• REQUEST: State how many lines of the rows below contain the word "menu", giving only the number.

• GIVEN ENTRIES:
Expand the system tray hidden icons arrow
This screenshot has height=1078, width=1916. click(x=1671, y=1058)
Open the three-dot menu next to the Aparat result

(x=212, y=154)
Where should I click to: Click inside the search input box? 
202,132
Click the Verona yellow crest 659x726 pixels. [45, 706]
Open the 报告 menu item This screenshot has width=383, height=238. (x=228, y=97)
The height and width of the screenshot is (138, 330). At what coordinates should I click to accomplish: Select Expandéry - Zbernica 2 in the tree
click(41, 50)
* * *
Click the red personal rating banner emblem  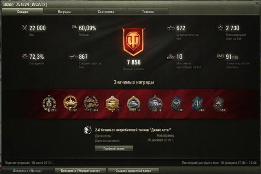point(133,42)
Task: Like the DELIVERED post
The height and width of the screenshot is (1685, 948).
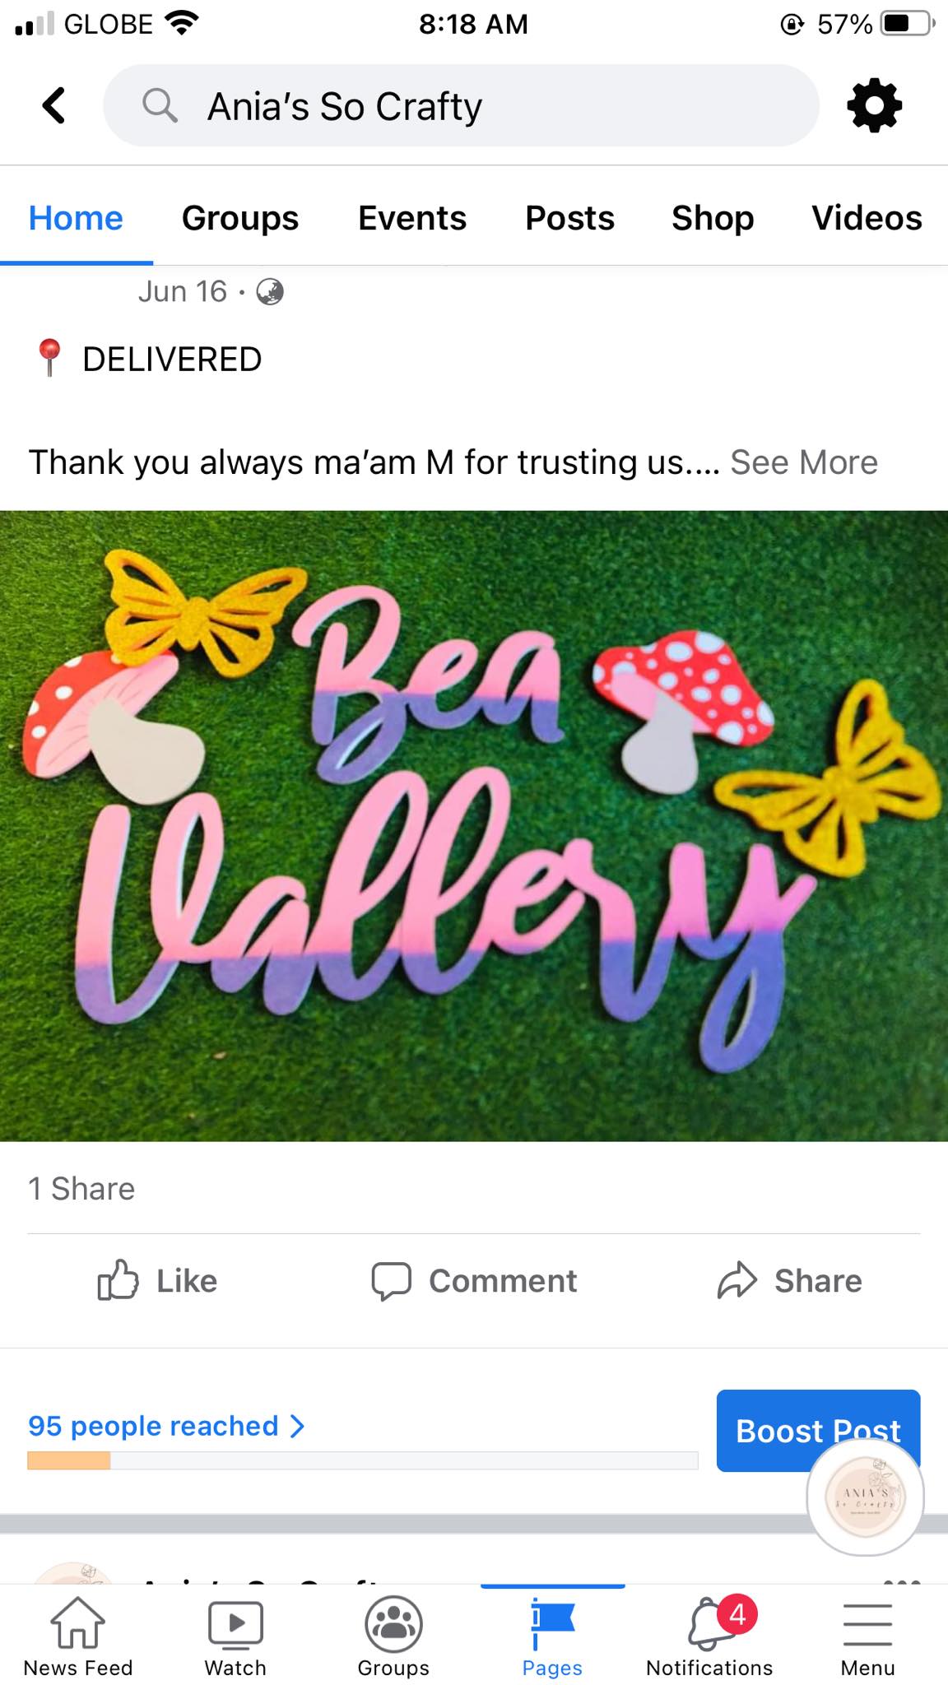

• RESULT FOR THIS EXERCISE: 2